Social Justice Advocate
Social justice advocacy is informed by experiences of poverty and exclusion by providing individual/personal advocacy supports aimed at realising rights and entitlements. Its purpose is to influence public policy outcomes, with and/ on behalf of a vulnerable group or community or indeed the wider public good.
Social Justice Pedagogy
The notion of Social Justice Pedagogy has become pertinent in education, especially in urban communities that have a history of being oppressed through schooling.

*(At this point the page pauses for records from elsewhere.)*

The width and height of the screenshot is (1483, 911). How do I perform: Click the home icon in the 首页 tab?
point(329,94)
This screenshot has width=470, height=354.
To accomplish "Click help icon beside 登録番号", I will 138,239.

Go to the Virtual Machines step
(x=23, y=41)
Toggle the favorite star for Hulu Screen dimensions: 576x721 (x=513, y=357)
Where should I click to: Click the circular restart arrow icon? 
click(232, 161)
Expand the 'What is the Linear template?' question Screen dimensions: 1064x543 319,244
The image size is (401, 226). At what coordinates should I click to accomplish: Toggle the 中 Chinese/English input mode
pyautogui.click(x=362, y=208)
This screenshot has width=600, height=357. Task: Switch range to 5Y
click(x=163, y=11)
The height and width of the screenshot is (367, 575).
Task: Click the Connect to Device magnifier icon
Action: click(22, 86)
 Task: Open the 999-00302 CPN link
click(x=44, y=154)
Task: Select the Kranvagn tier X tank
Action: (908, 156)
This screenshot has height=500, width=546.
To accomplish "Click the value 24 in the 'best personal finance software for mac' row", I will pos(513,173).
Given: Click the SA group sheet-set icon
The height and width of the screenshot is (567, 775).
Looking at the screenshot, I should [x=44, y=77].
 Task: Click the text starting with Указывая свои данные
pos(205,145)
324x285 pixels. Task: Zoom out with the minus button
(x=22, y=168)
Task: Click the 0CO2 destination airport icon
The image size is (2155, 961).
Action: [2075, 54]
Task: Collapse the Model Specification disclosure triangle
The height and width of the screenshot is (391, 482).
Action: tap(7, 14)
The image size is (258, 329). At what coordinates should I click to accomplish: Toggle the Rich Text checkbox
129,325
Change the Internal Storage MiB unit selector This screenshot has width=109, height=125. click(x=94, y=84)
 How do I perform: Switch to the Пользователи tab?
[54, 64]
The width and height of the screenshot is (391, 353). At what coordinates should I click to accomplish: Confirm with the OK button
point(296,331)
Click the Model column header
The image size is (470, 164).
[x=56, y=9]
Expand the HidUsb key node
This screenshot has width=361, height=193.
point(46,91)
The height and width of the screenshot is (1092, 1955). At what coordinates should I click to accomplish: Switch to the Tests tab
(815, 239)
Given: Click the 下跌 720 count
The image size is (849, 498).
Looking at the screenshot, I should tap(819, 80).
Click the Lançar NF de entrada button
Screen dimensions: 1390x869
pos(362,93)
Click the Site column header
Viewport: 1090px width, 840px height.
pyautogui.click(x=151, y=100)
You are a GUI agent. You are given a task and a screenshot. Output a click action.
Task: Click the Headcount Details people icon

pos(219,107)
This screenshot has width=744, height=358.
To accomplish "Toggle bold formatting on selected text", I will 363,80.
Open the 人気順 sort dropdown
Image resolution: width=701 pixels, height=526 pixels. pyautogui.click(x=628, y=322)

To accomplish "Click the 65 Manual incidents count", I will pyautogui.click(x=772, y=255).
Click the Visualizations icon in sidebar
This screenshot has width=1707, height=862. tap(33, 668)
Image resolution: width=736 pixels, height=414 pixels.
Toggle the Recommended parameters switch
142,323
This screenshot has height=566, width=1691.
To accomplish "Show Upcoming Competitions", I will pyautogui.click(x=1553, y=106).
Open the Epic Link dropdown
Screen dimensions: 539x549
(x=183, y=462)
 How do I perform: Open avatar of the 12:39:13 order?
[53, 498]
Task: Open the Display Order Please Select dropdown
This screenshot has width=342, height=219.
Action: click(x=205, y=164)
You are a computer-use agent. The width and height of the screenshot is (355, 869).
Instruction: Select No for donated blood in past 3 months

To practice social justice teaching and learning practices are to truly see students for who they are and where they come from, where the teacher's role is to equip students with the knowledge, behaviour, and skills needed to transform society into a place where social justice can exist.
Structural Racism
In comparison to institutional racism, structural racism speaks of a broader space made by a group of people, from dozens, hundreds, or thousands that all have the same biases and personal prejudices joining together to make up one organisation and acting accordingly.
Systemic Racism
Systemic racism accounts for individual, institutional, and structural forms of racism.
Trauma Porn
A form of hyper-consumption in the media of black/brown death and pain; trauma porn is or at least it can be defined as 'any type of media – be it written, photographed or filmed – which exploits traumatic moments of adversity to generate buzz, notoriety or social media attention' which is particularly rampant when it is Black bodies and/or people of colour who are the ones being displayed as victims.
Unconscious Bias
Unconscious bias (or implicit bias) is often defined as prejudice or unsupported judgments in favour of or against one thing, person, or group as compared to another, in a way that is usually considered unfair. ... As a result of unconscious biases, certain people benefit and other people are penalised.
Willful Ignorance
More informally, wilful ignorance is the practice of intentional and blatant avoidance, disregard or disagreement with facts, empirical evidence and well-founded arguments because they oppose or contradict your own existing personal beliefs.
White Fragility
The term ‘white fragility’ was coined by Dr Robin DiAngelo, a multicultural education professor at Westfield State University, who described the term as, “a state in which even a minimum amount of racial stress becomes intolerable, triggering a range of defensive moves”.
White Privilege
White privilege (or white skin privilege) is a term for societal privileges that benefit people identified as white in some countries, beyond what is commonly experienced by non-white people under the same social, political, or economic circumstances.
Whiteness
Seated in the history of the ideology of ‘race,' ‘whiteness' as the foundation of racial categories and racism and defined as a set of characteristics and experiences that are attached to the white race and white skin. In the U.S. and European contexts, whiteness marks ones as normal and the default. While people in other racial categories are perceived as and treated as 'other'. whiteness comes with a wide variety of privileges.
Whiteness Studies
An interdisciplinary arena of inquiry that has developed beginning in the United States, particularly since the late 20th century, and is focused on what proponents describe as the cultural, historical and sociological aspects of people identified as white, and the social construction of ‘whiteness’ as an ideology tied to social status.
White Supremacy
White supremacy is an ideology centred upon the promotion of the belief that white people are superior. It is argued by critical race theorists that all white people have a level of white supremacy values because the media, education and politics have embedded whiteness as superior in society.